The spatial Lambda-Fleming-Viot process with fluctuating selection

We are interested in populations in which the fitness of different genetic types fluctuates in time and space, driven by temporal and spatial fluctuations in the environment.
For simplicity, our population is assumed to be composed of just two genetic types.
Short bursts of selection acting in opposing directions drive to maintain both types at
intermediate frequencies, while the fluctuations due to ‘genetic drift’ work to eliminate
variation in the population.
We consider first a population with no spatial structure, modelled by an adaptation of the Lambda (or generalised) Fleming-Viot process, and derive a stochastic
differential equation as a scaling limit. This amounts to a limit result for a LambdaFleming-Viot process in a rapidly fluctuating random environment. We then extend to
a population that is distributed across a spatial continuum, which we model through a
modification of the spatial Lambda-Fleming-Viot process with selection. In this setting
we show that the scaling limit is a stochastic partial differential equation.
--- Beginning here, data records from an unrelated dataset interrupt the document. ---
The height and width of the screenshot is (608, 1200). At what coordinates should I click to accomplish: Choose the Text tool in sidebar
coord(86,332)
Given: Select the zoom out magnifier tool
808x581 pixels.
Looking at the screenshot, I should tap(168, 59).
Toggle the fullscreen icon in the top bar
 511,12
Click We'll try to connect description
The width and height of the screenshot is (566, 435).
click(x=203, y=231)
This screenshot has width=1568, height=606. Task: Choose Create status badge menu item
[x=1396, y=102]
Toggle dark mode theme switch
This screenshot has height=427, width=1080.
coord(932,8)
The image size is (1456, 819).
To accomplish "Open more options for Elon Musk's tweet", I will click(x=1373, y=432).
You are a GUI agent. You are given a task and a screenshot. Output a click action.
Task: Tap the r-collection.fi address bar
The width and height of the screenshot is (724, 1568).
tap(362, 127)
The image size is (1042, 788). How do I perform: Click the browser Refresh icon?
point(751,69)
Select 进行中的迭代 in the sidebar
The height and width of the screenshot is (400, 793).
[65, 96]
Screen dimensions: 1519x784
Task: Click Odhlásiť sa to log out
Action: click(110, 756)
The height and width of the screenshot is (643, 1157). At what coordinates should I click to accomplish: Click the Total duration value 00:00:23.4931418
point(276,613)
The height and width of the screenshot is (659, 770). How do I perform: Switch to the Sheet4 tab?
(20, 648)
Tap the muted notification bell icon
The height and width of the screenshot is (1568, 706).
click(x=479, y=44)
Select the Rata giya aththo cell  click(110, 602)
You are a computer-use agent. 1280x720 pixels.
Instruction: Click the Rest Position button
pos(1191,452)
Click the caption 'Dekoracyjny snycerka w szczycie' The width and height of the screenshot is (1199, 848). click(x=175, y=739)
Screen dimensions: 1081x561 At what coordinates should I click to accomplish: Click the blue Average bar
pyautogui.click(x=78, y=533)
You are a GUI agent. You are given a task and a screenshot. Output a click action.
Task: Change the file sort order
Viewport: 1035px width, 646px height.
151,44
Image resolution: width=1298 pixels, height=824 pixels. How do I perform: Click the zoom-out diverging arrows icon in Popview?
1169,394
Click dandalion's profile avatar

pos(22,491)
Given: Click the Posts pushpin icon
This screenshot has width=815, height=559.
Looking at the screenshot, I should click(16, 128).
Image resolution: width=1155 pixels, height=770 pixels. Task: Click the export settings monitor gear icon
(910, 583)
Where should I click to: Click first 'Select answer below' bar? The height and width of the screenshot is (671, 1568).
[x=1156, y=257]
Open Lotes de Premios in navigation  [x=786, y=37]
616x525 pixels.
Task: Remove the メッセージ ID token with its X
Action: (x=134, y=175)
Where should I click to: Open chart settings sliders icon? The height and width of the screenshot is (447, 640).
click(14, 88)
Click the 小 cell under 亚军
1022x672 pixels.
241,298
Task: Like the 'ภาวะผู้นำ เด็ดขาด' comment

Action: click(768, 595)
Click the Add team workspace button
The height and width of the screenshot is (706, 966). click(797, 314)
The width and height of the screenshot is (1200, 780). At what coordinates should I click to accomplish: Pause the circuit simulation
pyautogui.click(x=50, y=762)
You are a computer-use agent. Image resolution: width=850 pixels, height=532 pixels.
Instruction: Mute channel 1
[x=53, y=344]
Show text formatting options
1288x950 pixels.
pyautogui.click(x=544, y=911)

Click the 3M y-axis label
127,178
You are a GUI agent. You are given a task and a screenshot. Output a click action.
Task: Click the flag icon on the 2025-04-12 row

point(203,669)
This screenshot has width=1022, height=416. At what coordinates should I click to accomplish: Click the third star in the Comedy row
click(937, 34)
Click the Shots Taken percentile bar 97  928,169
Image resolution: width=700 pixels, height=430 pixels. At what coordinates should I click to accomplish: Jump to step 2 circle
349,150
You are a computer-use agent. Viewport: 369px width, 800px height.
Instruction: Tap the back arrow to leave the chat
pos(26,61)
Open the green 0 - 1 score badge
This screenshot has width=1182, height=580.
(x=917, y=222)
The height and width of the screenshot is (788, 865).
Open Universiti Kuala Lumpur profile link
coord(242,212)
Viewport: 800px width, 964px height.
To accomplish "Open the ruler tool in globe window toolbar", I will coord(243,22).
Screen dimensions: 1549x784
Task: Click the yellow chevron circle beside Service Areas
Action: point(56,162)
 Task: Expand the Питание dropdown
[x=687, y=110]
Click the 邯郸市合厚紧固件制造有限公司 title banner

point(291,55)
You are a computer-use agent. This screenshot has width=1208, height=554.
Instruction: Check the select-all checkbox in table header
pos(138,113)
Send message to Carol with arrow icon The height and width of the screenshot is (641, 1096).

As is usual
with spatially distributed populations, in dimensions greater than one, the ‘genetic
drift’ disappears in the scaling limit, but here we retain some stochasticity due to the
fluctuations in the environment, resulting in a stochastic p.d.e. driven by a noise that
is white in time but coloured in space.
We discuss the (rather limited) situations under which there is a duality with a system of branching and annihilating particles. We also write down a system of equations
that captures the frequency of descendants of particular subsets of the population and
use this same idea of ‘tracers’, which we learned from HALLATSCHEK and NELSON
(2008, [23]) and DURRETT and FAN (2016, [13]), in numerical experiments with a
closely related model based on the classical Moran model.